■ YOUR GOAL
In the data below, find each line that contains the word "will" and copy it.
SUPPLIED MATERIAL Start Marker
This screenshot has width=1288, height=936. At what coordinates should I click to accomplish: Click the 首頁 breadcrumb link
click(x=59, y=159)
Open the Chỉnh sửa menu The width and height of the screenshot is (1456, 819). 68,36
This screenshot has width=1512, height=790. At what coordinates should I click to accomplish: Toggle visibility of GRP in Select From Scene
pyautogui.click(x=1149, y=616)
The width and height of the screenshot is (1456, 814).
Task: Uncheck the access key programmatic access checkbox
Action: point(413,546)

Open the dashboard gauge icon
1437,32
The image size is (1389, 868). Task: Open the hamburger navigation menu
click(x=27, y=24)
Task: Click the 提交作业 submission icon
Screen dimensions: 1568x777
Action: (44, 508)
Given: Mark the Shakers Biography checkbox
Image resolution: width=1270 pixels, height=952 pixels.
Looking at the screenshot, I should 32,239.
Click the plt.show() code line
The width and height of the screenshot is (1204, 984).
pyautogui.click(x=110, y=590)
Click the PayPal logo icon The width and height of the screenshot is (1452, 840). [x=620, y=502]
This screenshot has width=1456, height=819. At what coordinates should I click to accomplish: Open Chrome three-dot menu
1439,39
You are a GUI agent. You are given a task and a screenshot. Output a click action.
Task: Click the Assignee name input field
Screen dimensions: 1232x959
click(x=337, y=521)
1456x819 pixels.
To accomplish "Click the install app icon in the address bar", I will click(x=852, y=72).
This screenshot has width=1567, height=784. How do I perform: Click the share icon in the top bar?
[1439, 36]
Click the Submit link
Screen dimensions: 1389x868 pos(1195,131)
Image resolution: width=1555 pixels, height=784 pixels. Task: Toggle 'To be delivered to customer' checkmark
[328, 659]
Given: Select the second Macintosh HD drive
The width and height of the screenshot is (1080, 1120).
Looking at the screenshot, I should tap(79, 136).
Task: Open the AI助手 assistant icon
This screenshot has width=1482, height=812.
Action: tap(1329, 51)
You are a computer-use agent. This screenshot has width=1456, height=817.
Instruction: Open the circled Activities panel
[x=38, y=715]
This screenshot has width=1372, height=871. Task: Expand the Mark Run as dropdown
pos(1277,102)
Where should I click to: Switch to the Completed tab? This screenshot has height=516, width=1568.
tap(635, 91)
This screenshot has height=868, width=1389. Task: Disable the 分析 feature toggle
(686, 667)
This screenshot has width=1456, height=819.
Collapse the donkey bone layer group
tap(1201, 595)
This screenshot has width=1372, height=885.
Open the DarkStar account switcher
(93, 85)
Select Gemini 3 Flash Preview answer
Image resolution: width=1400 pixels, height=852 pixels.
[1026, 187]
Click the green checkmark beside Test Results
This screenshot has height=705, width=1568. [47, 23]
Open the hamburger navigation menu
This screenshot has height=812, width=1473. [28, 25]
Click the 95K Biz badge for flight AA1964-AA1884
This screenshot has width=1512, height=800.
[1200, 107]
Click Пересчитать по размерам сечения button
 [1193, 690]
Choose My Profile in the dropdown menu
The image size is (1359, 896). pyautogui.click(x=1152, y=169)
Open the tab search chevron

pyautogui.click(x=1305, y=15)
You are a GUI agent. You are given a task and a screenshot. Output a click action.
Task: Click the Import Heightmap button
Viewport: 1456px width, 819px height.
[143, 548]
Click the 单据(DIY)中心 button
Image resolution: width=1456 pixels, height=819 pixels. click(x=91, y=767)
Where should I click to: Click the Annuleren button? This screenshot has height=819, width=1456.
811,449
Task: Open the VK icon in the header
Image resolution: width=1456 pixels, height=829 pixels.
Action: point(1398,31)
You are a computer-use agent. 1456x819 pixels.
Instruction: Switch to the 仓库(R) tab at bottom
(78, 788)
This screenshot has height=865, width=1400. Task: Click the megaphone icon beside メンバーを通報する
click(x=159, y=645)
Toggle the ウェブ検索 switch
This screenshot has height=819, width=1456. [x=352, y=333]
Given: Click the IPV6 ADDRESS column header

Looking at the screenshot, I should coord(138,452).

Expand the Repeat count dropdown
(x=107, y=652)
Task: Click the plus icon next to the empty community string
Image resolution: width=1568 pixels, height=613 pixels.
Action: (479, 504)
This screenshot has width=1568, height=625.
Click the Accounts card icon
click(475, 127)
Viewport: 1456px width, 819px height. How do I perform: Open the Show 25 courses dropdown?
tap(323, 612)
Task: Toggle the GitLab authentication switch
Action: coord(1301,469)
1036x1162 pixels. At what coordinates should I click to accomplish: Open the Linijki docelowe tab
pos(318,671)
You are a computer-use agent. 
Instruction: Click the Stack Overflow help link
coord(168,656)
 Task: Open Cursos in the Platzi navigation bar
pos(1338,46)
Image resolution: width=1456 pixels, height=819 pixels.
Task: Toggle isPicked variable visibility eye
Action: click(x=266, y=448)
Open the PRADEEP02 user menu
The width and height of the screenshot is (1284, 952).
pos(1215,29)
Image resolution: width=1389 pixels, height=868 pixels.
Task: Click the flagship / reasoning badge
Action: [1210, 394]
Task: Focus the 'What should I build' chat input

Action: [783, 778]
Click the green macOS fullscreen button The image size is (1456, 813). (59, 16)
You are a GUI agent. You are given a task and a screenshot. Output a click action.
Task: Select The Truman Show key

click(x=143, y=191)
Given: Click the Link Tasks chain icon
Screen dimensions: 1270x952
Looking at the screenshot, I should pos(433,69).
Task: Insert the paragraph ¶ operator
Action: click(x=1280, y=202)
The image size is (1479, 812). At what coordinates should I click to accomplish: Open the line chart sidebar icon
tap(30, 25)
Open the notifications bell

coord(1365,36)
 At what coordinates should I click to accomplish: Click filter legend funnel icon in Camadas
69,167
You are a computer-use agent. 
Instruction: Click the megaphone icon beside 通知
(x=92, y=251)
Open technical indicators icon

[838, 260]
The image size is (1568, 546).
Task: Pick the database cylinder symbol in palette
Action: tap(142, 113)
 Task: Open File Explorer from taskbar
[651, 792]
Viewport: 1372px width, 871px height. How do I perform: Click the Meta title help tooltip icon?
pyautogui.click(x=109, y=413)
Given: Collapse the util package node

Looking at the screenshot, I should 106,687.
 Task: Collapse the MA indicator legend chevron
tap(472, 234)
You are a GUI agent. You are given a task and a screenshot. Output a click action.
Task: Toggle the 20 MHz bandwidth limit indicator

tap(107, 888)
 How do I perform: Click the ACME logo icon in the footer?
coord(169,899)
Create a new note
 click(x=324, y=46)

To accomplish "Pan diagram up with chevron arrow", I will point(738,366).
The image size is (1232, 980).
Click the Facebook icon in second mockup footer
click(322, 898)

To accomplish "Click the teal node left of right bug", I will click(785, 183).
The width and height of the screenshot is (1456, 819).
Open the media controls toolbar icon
SUPPLIED MATERIAL End Marker
■ TASK ANSWER
To accomplish "Click the install app icon in the address bar", I will click(x=852, y=72).
To accomplish "Pan diagram up with chevron arrow", I will point(738,366).
To accomplish "Click the teal node left of right bug", I will click(785, 183).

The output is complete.